O compartilhamento de dados é o coração da regulamentação. A ideia da gestão Haddad, que chegou a ser elogiada pela Uber, é cobrar R$ 0,10 a cada km rodado nos carros das empresas. Para fiscalizar isso, as empresas teriam de compartilhar seus dados, como número de motoristas, número de clientes, número de viagens feitas e quantidade de quilômetros rodados em cada viagem. As demais empresas do ramo já cadastradas — Cabify, EasyGo, 99POP e outras — estão cumprindo as regras, e fornecendo seus dados à Prefeitura. Só a Uber não.
Haddad diz que sigilo a dados da Uber e outras firmas é irregular e manda revogar resolução — Estadão
Seguindo um padrão global de atuação, o Uber utiliza o poder de fogo de seu volumoso capital de risco acumulado para tomar de assalto mercados estabelecidos. Faz parte de sua estratégia o cortejo a políticos e burocratas através de lobby agressivo, buscando influenciar iniciativas locais de regulação. A rápida expansão global do Uber vale-se da incapacidade dos gestores públicos em regular sua atuação e taxar devidamente os lucros aferidos. Menos evidente é o fato de seu modelo de negócio basear-se na operação de algoritmos sobre enormes bases de dados compostas por informações geradas pelos cidadãos na utilização que fazem destas plataformas. Por isso a relutância do Uber em abrir seus dados.
Em 2013 a Califórnia se tornou o primeiro estado dos EUA a aprovar uma regulamentação para o ‘ridesharing’ — lei cuja concepção contou com participação significativa do Uber. Entretanto, a participação no desenho da lei não evitou que a empresa tenha descumprido cláusulas que exigem o compartilhamento de alguns de seus dados com as bases de dados públicas. Dados como o número de viagens por código postal, a remuneração dos motoristas, além de informações sobre acidentes e o número de veículos adaptados para cadeirantes. Em 2016 o Uber foi obrigado a pagar multa de US$ 7.6 milhões para violar a lei estadual que exige o compartilhamento destes dados.

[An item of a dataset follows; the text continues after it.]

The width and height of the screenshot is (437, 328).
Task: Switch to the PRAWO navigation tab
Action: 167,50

Is Uber the next big thing that goes kaput? This guy thinks so. — The Washington Post
Por estes e outros motivos, a capacidade de bem regulamentar serviços como o Uber pode ser considerada um diferencial para a avaliação de um gestor público contemporâneo. Neste aspecto, o processo conduzido pelo prefeito Fernando Haddad conta com reconhecimento internacional.

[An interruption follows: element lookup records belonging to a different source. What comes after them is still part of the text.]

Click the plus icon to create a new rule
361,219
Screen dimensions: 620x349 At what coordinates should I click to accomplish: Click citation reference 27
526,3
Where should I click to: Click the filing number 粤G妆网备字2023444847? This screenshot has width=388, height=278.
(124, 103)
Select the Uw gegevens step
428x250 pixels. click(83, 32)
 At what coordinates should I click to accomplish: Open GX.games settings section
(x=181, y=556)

..o maior truque do Uber é convencer algumas das maiores cidades do mundo que, quando se trata de tráfego, ele não existe. Mas não pense que o município de São Paulo, Brasil, está entre os enganados. A metrópole conhecida por extensos engarrafamentos propôs recentemente um plano ousado, aparentemente sem precedentes, para o gerenciamento de Uber, Lyft, e outros serviços de transportes individuais de passageiros via aplicativos, os quais ameaçam, por um lado, entupir nossas ruas de carros, e por outro, dissuadir os funcionários públicos a fazer qualquer coisa para impedir que isto aconteça.
São Paulo Offers the Best Plan Yet for Dealing With Uber — CityLab
Em uma avaliação mais detalhada publicada no site do Banco Mundial, fica evidenciado o diferencial estratégico da proposta paulistana, referente ao compartilhamento de dados.

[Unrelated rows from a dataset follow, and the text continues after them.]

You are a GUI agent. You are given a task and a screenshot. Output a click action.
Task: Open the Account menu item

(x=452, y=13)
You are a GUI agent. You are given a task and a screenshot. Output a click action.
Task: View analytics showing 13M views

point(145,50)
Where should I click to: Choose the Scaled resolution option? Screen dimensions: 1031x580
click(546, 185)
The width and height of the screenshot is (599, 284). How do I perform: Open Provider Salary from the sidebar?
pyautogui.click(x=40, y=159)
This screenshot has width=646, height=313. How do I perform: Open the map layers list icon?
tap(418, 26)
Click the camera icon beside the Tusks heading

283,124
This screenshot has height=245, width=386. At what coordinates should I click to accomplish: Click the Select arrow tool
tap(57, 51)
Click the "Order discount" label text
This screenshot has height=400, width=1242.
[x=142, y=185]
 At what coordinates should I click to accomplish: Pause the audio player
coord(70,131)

Este regulamento proposto para São Paulo constitui uma melhoria em relação à recente e pioneira regulamentação posta em prática na Cidade do México, que cobra uma taxa fixa de 1,5% por viagem de serviços de mobilidade compartilhados. A proposta confere à cidade maior flexibilidade na concepção e implementação de incentivos para as empresas transnacionais implantarem serviços que complementam os transportes públicos e os táxis em períodos fora de pico, particularmente em áreas pouco servidas e para as populações carentes. Além disso, o decreto exige que as empresas transnacionais forneçam para o município de São Paulo dados sobre origens de viagem e destinos, tempos, distâncias e trajetos, preço e avaliação do serviço. Estes dados, anonimizados, são de valor inestimável se fornecidos em tempo real e se a cidade tiver a capacidade de analisá-los para fazer uma melhor utilização da rede viária e dos serviços de transporte que regula. Felizmente, São Paulo estabeleceu um laboratório de análises de mobilidade urbana (Mobilab) com profissionais do transporte, computadores e cientistas de dados para esta tarefa.
Sao Paulo’s Innovative Proposal to Regulate Shared Mobility by Pricing Vehicle Use — The World Bank
Ao impedir a entrada em vigor de uma resolução burocrática municipal que flexibilizava as obrigações do Uber em compartilhar seus dados, conforme estabelecido em Decreto regulamentado através de consulta pública, o prefeito Haddad mais uma vez demonstra sua sensibilidade ao que realmente importa na questão.
Na resolução emitida, o município proíbe que informações como a quantidade de motoristas e veículos a serviço da Uber se tornem públicas. Haddad não quis emitir uma posição sobre o conteúdo do parecer a falou que a comissão competente vai avaliar tecnicamente a questão. “Aquilo que for sigilo do cidadão e a concorrência tem que ser preservados, todo o resto tem que ser liberado”, afirmou.
Comissão pulou uma etapa, diz Haddad sobre sigilos da Uber — IstoÉ
A criação da Comissão Municipal de Acesso à Informação como instância intersetorial competente para promover a política de dados abertos é instrumental como complemento à abordagem inovadora da gestão. ODecreto Nº 56.519, de 16/10/2015, que "estabelece procedimentos para garantir o direito de acesso à informação", é a base legal utilizada pelo prefeito para revogar a resolução golpista do Uber. Engenhoso!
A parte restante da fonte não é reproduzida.